Tra gli effetti positivi dello smart working c’erano quelli ambientali. Lo studio del Politecnico ha calcolato che due giorni di lavoro da remoto evitano le emissioni di C02, grazie alle riduzioni degli spostamenti. Negli anni ci sono state varie deroghe. L’ultima proroga è stata decisa lo scorso ottobre con il decreto “Anticipi”, che ha fissato la scadenza al 31 marzo del 2024. La norma non è più stata modificata, e un’eventuale proroga non è stata inclusa nemmeno nell’ultimo decreto “Milleproroghe”, la legge che viene approvata ogni anno proprio per prorogare la validità di alcune norme in scadenza.
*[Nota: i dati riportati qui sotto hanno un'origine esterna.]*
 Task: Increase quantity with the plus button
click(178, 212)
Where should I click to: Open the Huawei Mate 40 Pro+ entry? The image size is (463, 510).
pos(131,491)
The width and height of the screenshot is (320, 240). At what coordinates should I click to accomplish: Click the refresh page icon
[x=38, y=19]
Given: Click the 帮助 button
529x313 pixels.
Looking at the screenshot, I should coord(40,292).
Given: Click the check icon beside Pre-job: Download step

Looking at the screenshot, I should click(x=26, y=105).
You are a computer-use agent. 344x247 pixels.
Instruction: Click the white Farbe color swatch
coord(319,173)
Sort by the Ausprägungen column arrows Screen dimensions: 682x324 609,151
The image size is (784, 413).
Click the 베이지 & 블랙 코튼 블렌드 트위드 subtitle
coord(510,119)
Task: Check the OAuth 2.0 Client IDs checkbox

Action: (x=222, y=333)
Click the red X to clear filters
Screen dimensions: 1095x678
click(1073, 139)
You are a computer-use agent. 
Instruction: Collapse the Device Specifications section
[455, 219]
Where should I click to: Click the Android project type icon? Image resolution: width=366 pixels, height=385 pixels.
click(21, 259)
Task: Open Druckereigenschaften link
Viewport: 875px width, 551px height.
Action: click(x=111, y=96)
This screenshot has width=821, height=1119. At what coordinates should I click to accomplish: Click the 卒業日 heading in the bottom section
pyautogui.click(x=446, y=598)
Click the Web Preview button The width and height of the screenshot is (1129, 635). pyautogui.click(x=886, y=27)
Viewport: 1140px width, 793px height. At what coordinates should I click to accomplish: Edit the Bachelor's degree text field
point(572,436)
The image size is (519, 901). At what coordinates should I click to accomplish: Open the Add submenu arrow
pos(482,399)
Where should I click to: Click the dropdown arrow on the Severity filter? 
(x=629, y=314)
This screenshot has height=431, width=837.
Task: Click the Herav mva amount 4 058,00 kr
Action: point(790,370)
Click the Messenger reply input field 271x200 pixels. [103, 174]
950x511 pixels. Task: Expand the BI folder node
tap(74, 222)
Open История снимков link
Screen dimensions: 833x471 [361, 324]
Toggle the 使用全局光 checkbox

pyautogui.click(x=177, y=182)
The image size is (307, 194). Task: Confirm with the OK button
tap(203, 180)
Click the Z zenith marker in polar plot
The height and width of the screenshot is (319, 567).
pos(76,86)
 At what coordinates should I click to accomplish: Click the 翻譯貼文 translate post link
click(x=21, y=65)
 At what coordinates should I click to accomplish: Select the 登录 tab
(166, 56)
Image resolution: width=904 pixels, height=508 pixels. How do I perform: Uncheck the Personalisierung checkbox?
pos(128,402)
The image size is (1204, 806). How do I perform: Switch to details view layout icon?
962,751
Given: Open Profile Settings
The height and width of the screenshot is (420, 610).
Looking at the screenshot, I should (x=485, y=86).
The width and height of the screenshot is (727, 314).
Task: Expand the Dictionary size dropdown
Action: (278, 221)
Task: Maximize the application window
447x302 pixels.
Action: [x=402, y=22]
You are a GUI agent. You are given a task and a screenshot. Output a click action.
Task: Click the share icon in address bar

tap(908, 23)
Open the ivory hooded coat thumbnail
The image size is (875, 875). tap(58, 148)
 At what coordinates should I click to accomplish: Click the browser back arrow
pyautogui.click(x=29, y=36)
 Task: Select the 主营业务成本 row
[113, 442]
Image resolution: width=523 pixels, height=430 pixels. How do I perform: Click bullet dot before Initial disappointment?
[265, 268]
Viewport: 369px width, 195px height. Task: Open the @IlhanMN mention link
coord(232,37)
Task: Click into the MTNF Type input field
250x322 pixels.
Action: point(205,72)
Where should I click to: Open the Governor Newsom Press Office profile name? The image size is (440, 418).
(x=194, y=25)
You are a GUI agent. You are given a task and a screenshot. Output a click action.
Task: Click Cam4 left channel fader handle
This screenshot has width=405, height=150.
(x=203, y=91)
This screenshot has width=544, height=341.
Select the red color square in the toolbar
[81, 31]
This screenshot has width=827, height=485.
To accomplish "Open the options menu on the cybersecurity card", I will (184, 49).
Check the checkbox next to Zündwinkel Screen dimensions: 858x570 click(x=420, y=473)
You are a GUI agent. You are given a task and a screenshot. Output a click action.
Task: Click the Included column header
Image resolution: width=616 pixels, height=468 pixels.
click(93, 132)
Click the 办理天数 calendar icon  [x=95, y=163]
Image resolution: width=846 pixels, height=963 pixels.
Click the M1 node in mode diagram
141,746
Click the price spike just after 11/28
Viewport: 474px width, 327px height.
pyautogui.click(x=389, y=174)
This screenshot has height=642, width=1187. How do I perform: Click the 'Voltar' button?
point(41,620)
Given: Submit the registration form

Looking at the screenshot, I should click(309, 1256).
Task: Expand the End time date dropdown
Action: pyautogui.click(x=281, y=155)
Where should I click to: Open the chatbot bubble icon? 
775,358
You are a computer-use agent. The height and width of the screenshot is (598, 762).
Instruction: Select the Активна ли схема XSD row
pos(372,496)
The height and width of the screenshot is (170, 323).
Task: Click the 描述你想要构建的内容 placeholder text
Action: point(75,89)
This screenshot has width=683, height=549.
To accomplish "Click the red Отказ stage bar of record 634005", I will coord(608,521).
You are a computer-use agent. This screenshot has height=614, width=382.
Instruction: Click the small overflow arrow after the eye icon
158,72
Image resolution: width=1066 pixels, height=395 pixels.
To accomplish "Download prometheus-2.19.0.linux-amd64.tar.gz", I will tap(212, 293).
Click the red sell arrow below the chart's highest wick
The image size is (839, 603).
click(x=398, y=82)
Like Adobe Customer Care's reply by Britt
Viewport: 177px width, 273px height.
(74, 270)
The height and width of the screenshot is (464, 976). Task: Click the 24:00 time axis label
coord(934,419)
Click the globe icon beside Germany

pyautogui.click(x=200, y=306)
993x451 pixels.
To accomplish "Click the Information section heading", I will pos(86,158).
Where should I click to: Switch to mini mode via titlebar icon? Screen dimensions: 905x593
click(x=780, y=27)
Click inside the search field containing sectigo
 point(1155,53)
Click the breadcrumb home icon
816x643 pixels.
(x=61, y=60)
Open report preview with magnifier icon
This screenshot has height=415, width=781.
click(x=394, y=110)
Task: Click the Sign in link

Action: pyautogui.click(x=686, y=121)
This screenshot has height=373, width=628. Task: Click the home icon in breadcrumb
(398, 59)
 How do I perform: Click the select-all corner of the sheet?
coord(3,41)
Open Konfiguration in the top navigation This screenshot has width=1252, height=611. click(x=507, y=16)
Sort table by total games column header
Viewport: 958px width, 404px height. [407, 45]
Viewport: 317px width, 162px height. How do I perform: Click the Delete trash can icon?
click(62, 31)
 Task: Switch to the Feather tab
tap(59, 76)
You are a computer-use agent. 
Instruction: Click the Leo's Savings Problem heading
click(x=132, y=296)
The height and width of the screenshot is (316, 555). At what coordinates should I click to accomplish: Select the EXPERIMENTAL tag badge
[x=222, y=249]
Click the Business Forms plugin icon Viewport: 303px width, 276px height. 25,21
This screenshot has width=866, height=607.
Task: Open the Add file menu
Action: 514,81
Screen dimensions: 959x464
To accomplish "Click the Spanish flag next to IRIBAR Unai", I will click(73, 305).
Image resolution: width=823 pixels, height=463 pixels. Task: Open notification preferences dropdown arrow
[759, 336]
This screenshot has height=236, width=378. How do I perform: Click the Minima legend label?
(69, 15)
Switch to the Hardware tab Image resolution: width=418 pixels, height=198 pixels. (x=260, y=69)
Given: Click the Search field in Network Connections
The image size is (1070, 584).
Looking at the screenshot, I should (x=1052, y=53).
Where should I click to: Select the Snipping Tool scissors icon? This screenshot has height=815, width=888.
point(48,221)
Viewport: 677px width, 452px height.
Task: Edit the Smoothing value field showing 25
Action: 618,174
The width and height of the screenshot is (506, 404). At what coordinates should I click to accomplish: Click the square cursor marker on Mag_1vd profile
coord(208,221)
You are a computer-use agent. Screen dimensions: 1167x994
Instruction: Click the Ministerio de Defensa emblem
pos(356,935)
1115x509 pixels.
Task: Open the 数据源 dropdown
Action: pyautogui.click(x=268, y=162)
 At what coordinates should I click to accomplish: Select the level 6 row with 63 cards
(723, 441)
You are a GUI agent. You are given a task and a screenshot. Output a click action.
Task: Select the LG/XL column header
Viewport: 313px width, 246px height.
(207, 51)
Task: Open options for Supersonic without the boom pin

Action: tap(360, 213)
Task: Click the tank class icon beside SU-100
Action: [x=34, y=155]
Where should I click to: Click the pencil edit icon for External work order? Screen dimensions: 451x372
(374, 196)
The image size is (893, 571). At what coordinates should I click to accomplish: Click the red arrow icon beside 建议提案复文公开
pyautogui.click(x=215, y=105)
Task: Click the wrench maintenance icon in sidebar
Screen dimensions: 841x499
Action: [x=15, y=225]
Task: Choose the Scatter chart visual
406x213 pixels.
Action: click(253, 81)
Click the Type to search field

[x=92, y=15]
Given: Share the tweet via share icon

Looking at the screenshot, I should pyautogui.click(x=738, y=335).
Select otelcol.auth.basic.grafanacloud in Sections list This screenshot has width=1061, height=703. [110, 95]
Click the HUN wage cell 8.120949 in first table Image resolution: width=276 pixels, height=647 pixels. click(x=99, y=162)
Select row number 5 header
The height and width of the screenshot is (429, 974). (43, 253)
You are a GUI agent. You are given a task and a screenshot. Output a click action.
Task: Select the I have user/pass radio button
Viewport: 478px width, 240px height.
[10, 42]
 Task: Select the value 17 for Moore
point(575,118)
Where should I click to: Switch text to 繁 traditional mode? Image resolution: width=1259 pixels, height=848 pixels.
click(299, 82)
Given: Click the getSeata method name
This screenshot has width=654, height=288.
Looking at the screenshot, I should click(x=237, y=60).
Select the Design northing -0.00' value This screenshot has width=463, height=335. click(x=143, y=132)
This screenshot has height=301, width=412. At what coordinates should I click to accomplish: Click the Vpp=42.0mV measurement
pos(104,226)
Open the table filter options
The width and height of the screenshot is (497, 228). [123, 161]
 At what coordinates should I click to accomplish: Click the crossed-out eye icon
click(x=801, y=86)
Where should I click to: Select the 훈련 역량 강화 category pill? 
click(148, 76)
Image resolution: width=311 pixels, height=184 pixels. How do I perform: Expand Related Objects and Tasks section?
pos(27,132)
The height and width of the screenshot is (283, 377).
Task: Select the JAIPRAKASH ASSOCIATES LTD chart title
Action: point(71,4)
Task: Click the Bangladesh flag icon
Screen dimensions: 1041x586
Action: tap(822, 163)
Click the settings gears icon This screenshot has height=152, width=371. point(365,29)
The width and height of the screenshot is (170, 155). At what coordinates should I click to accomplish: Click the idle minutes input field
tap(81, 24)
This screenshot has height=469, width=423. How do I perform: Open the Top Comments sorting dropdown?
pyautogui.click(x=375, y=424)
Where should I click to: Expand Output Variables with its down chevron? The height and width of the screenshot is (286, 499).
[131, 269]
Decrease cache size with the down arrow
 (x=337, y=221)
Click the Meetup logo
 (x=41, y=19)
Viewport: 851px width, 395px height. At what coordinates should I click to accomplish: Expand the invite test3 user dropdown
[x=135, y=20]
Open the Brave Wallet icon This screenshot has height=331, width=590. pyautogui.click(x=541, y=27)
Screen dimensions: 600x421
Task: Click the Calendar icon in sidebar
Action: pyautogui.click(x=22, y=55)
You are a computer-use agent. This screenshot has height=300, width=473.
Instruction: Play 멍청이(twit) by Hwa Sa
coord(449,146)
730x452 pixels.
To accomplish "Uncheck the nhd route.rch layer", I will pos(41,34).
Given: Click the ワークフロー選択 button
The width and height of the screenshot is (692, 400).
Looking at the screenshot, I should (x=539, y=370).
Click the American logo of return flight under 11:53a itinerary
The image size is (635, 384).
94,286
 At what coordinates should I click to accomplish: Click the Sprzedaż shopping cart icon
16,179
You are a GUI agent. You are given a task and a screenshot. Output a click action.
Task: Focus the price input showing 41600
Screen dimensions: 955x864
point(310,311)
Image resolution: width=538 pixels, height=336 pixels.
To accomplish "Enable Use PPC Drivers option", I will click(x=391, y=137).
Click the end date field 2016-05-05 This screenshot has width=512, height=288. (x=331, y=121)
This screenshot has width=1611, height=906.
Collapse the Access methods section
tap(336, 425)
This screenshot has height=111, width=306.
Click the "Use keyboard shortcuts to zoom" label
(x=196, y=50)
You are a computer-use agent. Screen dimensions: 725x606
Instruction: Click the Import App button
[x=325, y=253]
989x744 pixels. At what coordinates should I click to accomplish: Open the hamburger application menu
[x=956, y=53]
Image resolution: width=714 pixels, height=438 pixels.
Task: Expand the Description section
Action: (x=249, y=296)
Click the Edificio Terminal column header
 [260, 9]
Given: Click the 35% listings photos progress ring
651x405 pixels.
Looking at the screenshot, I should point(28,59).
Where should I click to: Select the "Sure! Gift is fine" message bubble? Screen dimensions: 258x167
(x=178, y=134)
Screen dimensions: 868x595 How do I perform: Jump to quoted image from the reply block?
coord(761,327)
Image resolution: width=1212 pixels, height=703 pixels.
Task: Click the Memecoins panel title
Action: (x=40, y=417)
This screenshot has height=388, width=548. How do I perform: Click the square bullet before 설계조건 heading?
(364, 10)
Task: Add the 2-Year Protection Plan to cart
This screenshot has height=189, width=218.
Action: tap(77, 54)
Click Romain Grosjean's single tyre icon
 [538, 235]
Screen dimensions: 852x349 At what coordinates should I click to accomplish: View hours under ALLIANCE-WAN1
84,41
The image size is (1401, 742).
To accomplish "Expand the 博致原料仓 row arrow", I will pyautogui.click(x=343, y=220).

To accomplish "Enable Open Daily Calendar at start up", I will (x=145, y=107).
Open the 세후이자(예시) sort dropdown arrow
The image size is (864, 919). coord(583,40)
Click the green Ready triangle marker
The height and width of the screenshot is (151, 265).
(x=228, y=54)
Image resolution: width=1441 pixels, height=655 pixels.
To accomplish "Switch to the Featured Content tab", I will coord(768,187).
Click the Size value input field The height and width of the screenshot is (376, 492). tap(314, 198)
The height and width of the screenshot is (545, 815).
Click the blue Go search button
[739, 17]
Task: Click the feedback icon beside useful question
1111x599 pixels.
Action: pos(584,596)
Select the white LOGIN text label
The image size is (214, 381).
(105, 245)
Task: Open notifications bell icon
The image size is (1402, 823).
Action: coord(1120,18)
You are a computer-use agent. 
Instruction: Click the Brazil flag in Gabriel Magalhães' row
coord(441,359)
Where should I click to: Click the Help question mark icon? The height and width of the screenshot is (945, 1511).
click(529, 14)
Da domani si torna invece al modello introdotto nel 2017 sulla flessibilità organizzativa. La materia rimane soggetta ad accordi privati tra azienda e lavoratore. Usufruirne non sarà dunque più un diritto, ma una possibilità. Nell’accordo dovrà essere specificata la modalità, la durata e il luogo adatto allo svolgimento dello smart working. Ci saranno comunque delle priorità nella gestione delle richieste. Lavoratori con figli under-12, con parenti con disabilità, ma anche over-55 potranno essere maggiormente tutelati. Ma sarà sempre l’azienda a decidere.
Lo smart working ha cambiato il modo di intendere il lavoro
Quello che è certo è che lo smart working ha radicalmente cambiato il modo di intendere il lavoro, nella sua conciliazione con la vita. Tanto che in settimana in Commissione alla Camera si discuterà della settimana corta. Lo strumento nasceva dall’immaginare una modalità per rendere la prestazione più flessibile rispetto ai paradigmi della subordinazione classica, legata al tempo ed allo spazio della prestazione di lavoro. Uno strumento funzionale a un ammodernamento ‘in parallelo’ delle organizzazioni produttive e della prestazione lavorativa. Negli anni si è rivelato più appannaggio delle multinazionali e di grandi imprese. E c’è chi intravede lo spettro della pandemia passata aggirarsi tra gli uffici sempre più vuoti del mondo. Il lavoro da remoto, determinante durante il Covid, potrebbe contribuire a segnare un’irreversibile crisi immobiliare. Insomma, il dibattito resta ancora aperto, ma lo smart working va in pensione.